### Исходный текст
────────────────

Добавить в цитаты Настройки чтения

Страница 4 из 19

Помимо этого, именно русский оставался главным языком литературоведения – как правило, именно на нем проводился научный анализ советской литературы. Но одновременно с этим русский был и является мифически возвышенным воплощением «русскости» как таковой, оставаясь при этом также и языком завоевателей, в связи с чем роль русского языка как «мягкой силы» (soft power) всегда вызывала противоречия, на что указывает в своей работе Тлостанова (2004, 98, 379–380), говоря, в частности, о России как о вторичной империи. Из-за этого русский язык конкурировал с другими языками, претендующими на универсальность, например с французским и, в особенности, с английским.

────────────────

### Задание A
Изложите отрывок о русском языке в двух предложениях.
### Задание B
Как, согласно отрывку о русском языке, Тлостанова характеризует Россию?

### Записанные данные
────────────────

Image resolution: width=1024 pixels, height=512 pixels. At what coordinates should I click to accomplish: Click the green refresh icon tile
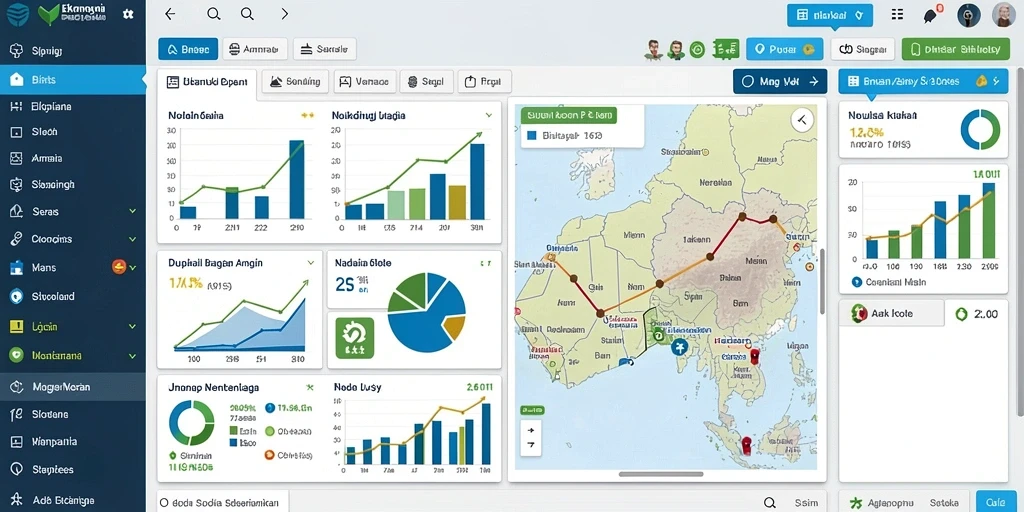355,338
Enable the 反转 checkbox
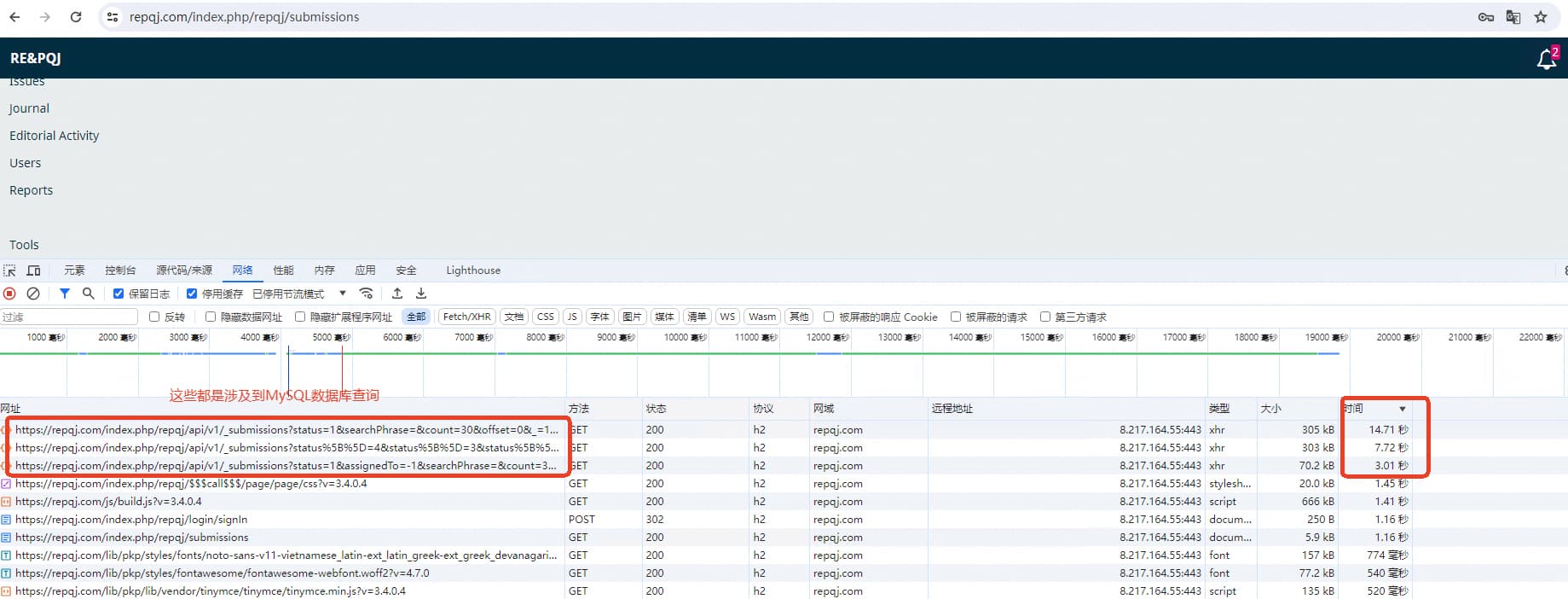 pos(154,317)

────────────────

### Правильный ответ A
Русский язык оставался главным языком литературоведения, и на нем, как правило, проводился научный анализ советской литературы. Вместе с тем он воплощал «русскость» и был языком завоевателей, поэтому его роль как «мягкой силы» вызывала противоречия, а сам он конкурировал с другими языками, претендующими на универсальность, особенно с английским.

### Правильный ответ B
Как вторичную империю.